1. 'You’re not “part of the team” anymore.' - You're not part of the software dev team, but if you're doing things right, you're part of a team, just a new one. I encourage manager mentees of mine to read a book "Five Dysfunctions of a Team" which talks about figuring out who your "first team" is. Even in environments where you manage an autonomous team, you likely are working alongside other teams towards some bigger goal. Some of the things that worked being part of a software development team continue to work in the new setting, but you also need a new set of tools.

2. It's a two-way door. I've bounced back and forth between IC and manager roles. Some of it is just how the job market is (you look for a job, there aren't manager jobs, you go back to being an IC). Sometimes, people do it intentionally because they like being an IC. It's ok to try out being a manager, and realizing you don't like it.

A lot of what's here isn't specific to managing, and if you advance in your career as an IC, you'll experience similar.

2 comments

In a way management should be treated more like a role change than a one-way promotion
The limited amount of true people management I've done has felt like a really valuable educational process, even if I never embrace wearing that hat exclusively.
Absolutely.

This is the hardest part of the transition to manager: your engineering skills alone won’t make you a manager. It’s a different role.

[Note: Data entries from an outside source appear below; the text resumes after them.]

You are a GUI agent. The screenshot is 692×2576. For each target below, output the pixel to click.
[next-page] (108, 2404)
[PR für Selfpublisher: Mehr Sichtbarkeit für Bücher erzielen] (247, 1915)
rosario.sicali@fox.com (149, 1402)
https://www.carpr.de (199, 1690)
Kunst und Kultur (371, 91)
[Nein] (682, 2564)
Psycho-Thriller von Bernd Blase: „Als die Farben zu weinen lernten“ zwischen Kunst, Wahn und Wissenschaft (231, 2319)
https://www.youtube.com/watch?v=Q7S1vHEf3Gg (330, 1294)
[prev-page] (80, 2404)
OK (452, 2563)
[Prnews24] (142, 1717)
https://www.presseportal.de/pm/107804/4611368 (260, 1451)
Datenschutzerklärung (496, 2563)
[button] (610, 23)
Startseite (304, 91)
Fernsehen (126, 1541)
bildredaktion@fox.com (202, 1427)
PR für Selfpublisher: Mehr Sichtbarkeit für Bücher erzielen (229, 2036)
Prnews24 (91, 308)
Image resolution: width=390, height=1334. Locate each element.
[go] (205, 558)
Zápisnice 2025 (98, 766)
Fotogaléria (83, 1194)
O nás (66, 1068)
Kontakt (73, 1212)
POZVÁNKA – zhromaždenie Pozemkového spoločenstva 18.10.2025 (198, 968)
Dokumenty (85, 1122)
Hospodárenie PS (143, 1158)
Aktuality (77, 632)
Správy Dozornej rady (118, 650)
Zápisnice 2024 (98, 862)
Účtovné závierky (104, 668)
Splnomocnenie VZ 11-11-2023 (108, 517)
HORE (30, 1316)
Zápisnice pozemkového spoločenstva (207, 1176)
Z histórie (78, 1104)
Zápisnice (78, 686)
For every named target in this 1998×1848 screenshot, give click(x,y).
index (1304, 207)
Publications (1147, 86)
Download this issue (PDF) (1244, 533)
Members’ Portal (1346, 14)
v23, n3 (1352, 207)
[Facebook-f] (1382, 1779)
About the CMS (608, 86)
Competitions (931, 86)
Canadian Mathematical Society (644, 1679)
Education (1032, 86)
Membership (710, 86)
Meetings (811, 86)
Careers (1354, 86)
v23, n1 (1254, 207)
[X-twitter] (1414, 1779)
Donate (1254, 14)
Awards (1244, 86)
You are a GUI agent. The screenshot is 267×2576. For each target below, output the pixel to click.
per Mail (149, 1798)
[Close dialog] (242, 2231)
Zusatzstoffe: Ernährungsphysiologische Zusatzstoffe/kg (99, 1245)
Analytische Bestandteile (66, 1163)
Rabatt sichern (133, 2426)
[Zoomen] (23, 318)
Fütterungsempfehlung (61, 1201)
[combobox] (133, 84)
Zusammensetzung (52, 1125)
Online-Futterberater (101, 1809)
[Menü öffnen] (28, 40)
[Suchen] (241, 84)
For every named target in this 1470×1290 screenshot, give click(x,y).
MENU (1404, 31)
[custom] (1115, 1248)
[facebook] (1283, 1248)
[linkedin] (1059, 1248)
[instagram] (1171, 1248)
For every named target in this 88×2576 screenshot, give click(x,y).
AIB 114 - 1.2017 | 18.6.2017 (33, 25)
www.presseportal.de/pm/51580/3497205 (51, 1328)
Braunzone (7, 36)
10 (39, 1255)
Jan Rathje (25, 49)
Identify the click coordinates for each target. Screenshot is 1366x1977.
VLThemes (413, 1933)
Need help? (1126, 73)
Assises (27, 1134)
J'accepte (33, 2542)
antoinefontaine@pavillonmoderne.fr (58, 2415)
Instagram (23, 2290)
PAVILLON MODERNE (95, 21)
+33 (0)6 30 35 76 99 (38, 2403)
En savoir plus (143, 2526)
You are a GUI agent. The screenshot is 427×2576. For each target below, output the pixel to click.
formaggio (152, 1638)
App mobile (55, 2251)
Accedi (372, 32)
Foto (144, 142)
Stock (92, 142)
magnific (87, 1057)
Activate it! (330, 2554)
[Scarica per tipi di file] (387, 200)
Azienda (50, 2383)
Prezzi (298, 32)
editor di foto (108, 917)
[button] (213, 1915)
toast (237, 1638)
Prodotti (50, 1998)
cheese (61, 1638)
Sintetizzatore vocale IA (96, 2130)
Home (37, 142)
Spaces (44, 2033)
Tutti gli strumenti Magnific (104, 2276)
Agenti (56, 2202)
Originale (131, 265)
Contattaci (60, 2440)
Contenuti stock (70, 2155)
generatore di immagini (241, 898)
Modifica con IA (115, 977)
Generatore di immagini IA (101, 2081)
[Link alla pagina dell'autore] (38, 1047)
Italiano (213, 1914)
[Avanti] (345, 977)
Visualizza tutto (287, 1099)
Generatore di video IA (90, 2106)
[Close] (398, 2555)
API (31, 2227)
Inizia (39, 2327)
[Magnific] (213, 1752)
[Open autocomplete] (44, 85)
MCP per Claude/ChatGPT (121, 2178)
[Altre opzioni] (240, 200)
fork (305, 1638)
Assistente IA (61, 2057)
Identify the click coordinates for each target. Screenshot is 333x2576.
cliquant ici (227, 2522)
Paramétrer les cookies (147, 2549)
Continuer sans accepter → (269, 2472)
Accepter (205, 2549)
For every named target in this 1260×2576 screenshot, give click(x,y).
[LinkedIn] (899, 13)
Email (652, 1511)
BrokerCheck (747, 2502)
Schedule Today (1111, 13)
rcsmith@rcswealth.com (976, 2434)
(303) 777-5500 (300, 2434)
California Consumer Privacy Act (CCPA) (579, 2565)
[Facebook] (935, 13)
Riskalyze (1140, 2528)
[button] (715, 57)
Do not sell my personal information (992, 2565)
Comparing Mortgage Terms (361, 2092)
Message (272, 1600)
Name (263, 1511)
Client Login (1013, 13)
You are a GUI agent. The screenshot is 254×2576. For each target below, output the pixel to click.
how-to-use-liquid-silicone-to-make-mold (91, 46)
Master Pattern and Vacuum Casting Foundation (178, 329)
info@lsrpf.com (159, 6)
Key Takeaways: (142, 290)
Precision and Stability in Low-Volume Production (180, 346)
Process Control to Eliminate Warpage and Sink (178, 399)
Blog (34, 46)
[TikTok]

Back in Soviet times there was a trend in Sci-Fi depicting the bright communist future when people changed professions every few years or so, often between manual and intellectual, to stay sharp.
Interesting parallel I was unaware of. On a personal level I have found it very useful to alternate between mental and physical work for the sake of endurance. If I was mentally tired I could usually still do physical work. This was helpful within the scope of a day or week and I imagine that such alternating also aids longterm endurance.